Available data
===
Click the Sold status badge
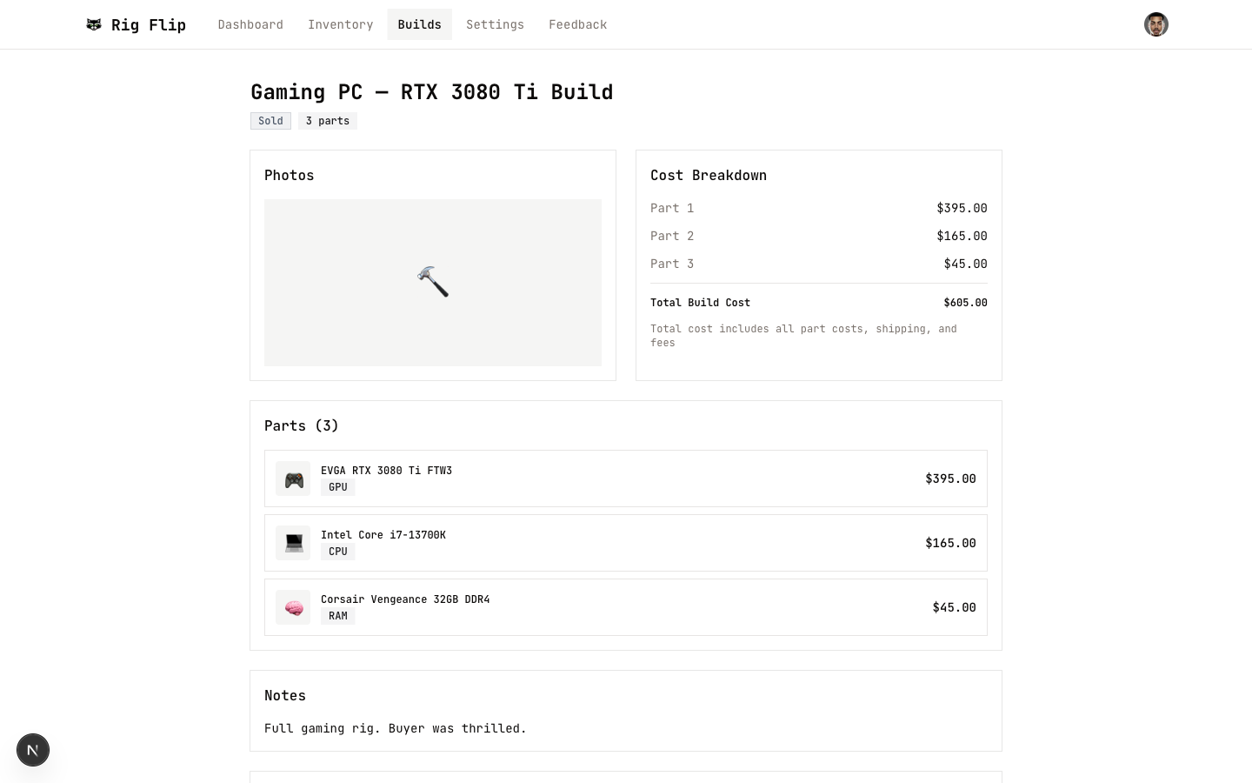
===
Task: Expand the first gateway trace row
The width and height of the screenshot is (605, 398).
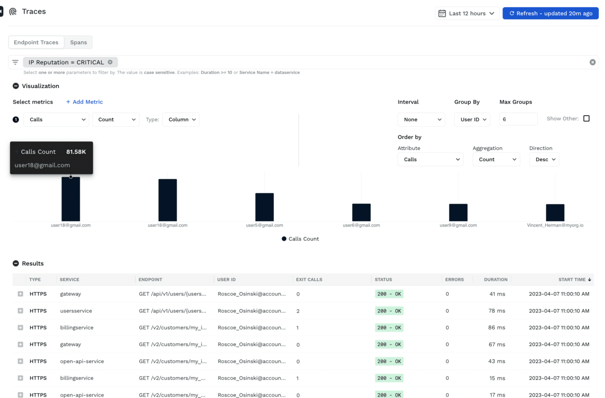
===
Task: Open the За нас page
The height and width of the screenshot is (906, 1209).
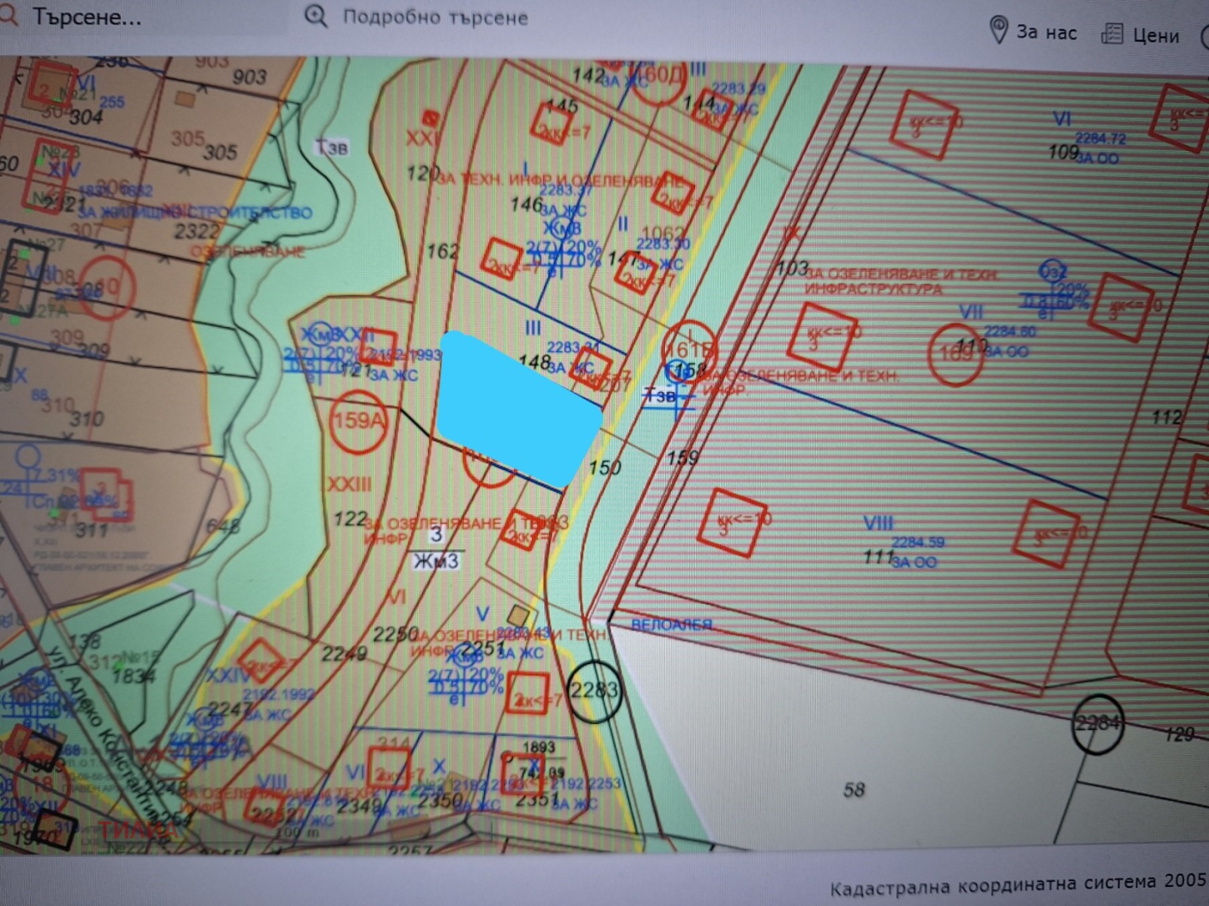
===
Prompt
Starting at the line that contains "Task: Expand the first gateway trace row" and stopping after the line that contains "The width and", write out every line exactly as it appears above, and no other line.

Output for this exercise
Task: Expand the first gateway trace row
The width and height of the screenshot is (605, 398).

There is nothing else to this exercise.